# [DATA]
════════
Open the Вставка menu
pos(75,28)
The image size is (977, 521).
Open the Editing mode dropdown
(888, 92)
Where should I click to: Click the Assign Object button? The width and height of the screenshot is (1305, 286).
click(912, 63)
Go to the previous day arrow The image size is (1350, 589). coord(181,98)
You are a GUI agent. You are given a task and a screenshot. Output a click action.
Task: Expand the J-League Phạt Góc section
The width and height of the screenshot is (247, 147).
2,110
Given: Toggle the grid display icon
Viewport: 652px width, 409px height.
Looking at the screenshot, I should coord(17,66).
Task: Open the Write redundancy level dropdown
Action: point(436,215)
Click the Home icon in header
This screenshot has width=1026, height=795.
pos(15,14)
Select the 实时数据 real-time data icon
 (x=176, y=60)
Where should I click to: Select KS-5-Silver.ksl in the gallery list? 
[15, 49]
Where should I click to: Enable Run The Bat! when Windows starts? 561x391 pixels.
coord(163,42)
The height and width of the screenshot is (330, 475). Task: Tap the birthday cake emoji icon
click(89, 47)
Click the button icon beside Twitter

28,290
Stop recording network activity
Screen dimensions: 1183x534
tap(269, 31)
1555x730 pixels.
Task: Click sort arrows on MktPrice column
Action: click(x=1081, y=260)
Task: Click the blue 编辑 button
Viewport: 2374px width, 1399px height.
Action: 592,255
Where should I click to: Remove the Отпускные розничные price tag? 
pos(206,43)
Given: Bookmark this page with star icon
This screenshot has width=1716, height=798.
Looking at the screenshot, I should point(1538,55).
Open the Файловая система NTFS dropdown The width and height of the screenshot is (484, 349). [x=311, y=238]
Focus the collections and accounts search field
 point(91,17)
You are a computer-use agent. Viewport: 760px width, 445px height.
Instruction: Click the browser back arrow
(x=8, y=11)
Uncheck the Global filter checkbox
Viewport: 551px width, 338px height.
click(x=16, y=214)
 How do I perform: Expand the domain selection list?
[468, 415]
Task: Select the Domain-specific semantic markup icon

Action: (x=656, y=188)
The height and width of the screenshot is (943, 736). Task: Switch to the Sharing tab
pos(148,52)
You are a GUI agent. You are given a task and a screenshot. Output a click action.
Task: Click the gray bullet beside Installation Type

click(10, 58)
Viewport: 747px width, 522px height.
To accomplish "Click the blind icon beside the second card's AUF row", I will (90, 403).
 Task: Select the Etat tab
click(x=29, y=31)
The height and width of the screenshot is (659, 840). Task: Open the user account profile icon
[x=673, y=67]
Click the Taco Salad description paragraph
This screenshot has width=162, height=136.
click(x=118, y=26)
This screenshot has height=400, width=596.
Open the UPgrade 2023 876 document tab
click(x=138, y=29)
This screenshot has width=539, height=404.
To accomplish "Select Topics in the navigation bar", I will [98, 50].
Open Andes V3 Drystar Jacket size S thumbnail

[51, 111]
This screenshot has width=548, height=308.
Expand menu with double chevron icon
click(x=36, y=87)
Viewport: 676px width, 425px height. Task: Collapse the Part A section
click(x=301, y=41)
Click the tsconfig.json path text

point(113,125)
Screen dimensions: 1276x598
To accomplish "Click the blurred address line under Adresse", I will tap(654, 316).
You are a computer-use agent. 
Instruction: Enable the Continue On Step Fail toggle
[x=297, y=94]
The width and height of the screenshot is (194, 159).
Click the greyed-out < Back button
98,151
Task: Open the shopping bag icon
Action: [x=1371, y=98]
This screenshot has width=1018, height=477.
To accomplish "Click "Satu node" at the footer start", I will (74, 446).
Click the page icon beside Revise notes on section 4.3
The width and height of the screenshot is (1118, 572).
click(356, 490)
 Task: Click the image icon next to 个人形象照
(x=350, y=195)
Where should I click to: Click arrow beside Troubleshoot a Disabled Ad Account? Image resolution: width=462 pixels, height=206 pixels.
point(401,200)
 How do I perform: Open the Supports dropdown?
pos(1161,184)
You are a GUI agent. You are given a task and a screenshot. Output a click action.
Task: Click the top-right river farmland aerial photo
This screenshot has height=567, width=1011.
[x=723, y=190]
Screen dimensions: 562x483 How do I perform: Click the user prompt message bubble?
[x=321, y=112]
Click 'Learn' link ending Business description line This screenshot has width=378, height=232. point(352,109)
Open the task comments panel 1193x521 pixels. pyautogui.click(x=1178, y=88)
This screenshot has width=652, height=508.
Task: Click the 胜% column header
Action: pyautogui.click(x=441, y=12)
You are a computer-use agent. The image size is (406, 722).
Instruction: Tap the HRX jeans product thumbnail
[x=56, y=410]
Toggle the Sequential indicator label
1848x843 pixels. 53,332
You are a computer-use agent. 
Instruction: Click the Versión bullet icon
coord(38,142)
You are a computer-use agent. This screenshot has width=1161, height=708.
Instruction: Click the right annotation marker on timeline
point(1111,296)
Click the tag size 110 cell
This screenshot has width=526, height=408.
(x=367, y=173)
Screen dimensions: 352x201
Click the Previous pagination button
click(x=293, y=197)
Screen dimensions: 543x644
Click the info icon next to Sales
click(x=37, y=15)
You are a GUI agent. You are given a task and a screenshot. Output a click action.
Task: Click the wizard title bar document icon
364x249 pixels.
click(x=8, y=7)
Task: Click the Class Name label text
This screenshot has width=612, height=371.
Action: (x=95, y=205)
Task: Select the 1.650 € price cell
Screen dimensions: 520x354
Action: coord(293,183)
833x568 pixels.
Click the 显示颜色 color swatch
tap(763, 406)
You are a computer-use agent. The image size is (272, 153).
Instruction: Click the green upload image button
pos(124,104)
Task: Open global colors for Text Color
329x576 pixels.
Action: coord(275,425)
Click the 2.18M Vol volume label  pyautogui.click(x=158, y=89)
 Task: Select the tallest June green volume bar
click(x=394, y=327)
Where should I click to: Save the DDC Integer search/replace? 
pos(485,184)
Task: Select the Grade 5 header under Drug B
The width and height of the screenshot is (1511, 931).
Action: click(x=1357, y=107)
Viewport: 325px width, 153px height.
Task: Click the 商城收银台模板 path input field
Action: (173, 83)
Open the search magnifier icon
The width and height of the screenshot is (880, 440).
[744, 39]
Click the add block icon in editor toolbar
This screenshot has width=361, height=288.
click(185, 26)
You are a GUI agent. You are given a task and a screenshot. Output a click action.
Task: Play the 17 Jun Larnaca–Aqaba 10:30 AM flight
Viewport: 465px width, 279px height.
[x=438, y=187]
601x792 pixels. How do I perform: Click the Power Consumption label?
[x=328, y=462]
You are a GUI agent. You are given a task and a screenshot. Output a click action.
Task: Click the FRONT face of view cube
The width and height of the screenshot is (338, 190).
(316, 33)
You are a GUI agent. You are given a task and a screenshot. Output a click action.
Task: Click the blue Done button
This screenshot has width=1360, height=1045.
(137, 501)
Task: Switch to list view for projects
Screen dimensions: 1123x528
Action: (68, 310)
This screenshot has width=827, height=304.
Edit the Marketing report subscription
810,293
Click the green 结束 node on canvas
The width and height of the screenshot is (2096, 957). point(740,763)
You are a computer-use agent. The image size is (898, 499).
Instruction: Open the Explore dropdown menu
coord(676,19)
════════
# [AIM OF THE EXERCISE]
Present the entries above, from the line containing "You are a computer-use agent. This" to the line containing "[x=328, y=462]", as a Markdown table with columns Row and Text, numbering each row and skipping blank lines.

# [WRITTEN ANSWER]
| Row | Text |
|---|---|
| 1 | You are a computer-use agent. This screenshot has width=1161, height=708. |
| 2 | Instruction: Click the right annotation marker on timeline |
| 3 | point(1111,296) |
| 4 | Click the tag size 110 cell |
| 5 | This screenshot has width=526, height=408. |
| 6 | (x=367, y=173) |
| 7 | Screen dimensions: 352x201 |
| 8 | Click the Previous pagination button |
| 9 | click(x=293, y=197) |
| 10 | Screen dimensions: 543x644 |
| 11 | Click the info icon next to Sales |
| 12 | click(x=37, y=15) |
| 13 | You are a GUI agent. You are given a task and a screenshot. Output a click action. |
| 14 | Task: Click the wizard title bar document icon |
| 15 | 364x249 pixels. |
| 16 | click(x=8, y=7) |
| 17 | Task: Click the Class Name label text |
| 18 | This screenshot has width=612, height=371. |
| 19 | Action: (x=95, y=205) |
| 20 | Task: Select the 1.650 € price cell |
| 21 | Screen dimensions: 520x354 |
| 22 | Action: coord(293,183) |
| 23 | 833x568 pixels. |
| 24 | Click the 显示颜色 color swatch |
| 25 | tap(763, 406) |
| 26 | You are a computer-use agent. The image size is (272, 153). |
| 27 | Instruction: Click the green upload image button |
| 28 | pos(124,104) |
| 29 | Task: Open global colors for Text Color |
| 30 | 329x576 pixels. |
| 31 | Action: coord(275,425) |
| 32 | Click the 2.18M Vol volume label  pyautogui.click(x=158, y=89) |
| 33 |  Task: Select the tallest June green volume bar |
| 34 | click(x=394, y=327) |
| 35 | Where should I click to: Save the DDC Integer search/replace?  |
| 36 | pos(485,184) |
| 37 | Task: Select the Grade 5 header under Drug B |
| 38 | The width and height of the screenshot is (1511, 931). |
| 39 | Action: click(x=1357, y=107) |
| 40 | Viewport: 325px width, 153px height. |
| 41 | Task: Click the 商城收银台模板 path input field |
| 42 | Action: (173, 83) |
| 43 | Open the search magnifier icon |
| 44 | The width and height of the screenshot is (880, 440). |
| 45 | [744, 39] |
| 46 | Click the add block icon in editor toolbar |
| 47 | This screenshot has width=361, height=288. |
| 48 | click(185, 26) |
| 49 | You are a GUI agent. You are given a task and a screenshot. Output a click action. |
| 50 | Task: Play the 17 Jun Larnaca–Aqaba 10:30 AM flight |
| 51 | Viewport: 465px width, 279px height. |
| 52 | [x=438, y=187] |
| 53 | 601x792 pixels. How do I perform: Click the Power Consumption label? |
| 54 | [x=328, y=462] |